Por Isatir Bottin Filho
Presidente da Câmara Rio-grandense do Livro (CRL)
Com suas estruturas físicas perfeitas, bem localizadas, preços tentadores e profissionalismo ímpar, é de se perguntar: como as grandes livrarias chegaram à atual crise, a ponto de algumas delas entrarem com pedido de recuperação judicial?
O que ocorre é que o livro é um produto diferenciado, que não dispõe de margem para propiciar maiores descontos em lojas de custo elevado.
A chamada cadeia do livro envolve desde o autor, passando por editora, distribuidora, livraria – até o consumidor. O preço é sempre sugerido pela editora, e este segue o mesmo na maioria das vezes. Porém, as grandes livrarias, em uma concorrência desleal para com as pequenas, praticam grandes descontos, baixando esses preços como uma “isca” para atrair clientes para suas lojas. Só que as vendas dos chamados best-sellers não necessitariam desses descontos. Geralmente os recursos obtidos com esses livros é que garantem, ou deveriam garantir, a sobrevivência do fundo de catálogo de uma editora, bem como o acervo de uma livraria.
Algumas décadas atrás, alemães e franceses tiveram sucesso resolvendo essa equação com medidas como a adoção da lei do preço fixo. Para fortalecer o mercado e proteger as editoras e livrarias dos grandes descontos praticados pelas empresas maiores, obrigaram toda a cadeia a cobrar o mesmo preço pelo mesmo livro, limitando os descontos a 10% até um ano após o lançamento (após esse período, a cobrança ficava livre).
A manutenção da cadeia produtiva do livro é muito importante para o comércio do livro físico. Alguns de seus elos podem inexistir, ou serem substituídos, porém, comprometem e dificultam o acesso ao livro na sua totalidade. A editora, que detém a expertise de editoração, trabalha com revisores, designers, diagramadores e produtores gráficos – subestimar essas funções inevitavelmente tem impacto na qualidade do produto. A distribuidora é responsável pelo abastecimento do varejo. Trata-se de um intermediário fundamental, pois minimiza os estoques desnecessários de uma livraria e concentra produtos de várias editoras em uma única empresa, reduzindo os custos de logística e armazenagem e otimizando essas operações. Já as livrarias trabalham com uma bibliodiversidade imensa. No Brasil, há inúmeras editoras, o que torna quase impossível que uma livraria atenda com pronta entrega toda a demanda. Somos um país com distâncias enormes entre pontos de produção e venda, o que faz a cadeia do livro, funcionando em sua plenitude, ainda mais necessária.
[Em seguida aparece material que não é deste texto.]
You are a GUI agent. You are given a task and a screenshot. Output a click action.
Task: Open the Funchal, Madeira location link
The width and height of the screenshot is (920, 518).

Basta pensar, por exemplo, que, se uma editora de um Estado localizado em um ponto extremo quiser colocar seu acervo no outro extremo do país, terá de acionar uma distribuidora – cujo custo influi diretamente na precificação final das operações.
Por isso se faz urgente proteger o mercado. Isso é fundamental para o futuro do livro no Brasil. E como fazer isso? O preço fixo talvez seja a melhor possibilidade no momento.
No passado recente, o lobby das grandes livrarias impediu o andamento de uma política como essa. O que precisamos, após essa turbulência atual, é entender o que aconteceu e, a partir daí, reconstruir o mercado com uma política pública sólida.
Há soluções alternativas, que incluem o preço e o tipo do papel, isenções fiscais e até financiamentos e aportes específicos, além de um crescente estimulo às campanhas de formação de leitores. Nesse contexto, a tendência é que aumentem as livrarias de nicho, que acabam por simplificar e otimizar o processo da cadeia do livro. Faz sentido que esse tipo de negócio também seja visto como um espaço social, com cursos, encontros e workshops, que incentivem a leitura e o consumo dos livros.
Não podemos ser pessimistas. Na China, em 2018, segundo dados da Associação do Livro daquele país, houve um acréscimo de 10 mil novas livrarias, totalizando 225 mil unidades espalhadas pelo seu território. Lá, o crescimento de livrarias físicas está acontecendo, e várias medidas governamentais colaboraram para isso. A Inglaterra também vive movimento semelhante, com o aumento das chamadas livrarias independentes.
Com base nesses exemplos, podemos reconstruir o mercado, reinventando-o sem perder de vista o nosso maior desafio, que é seguir formando leitores.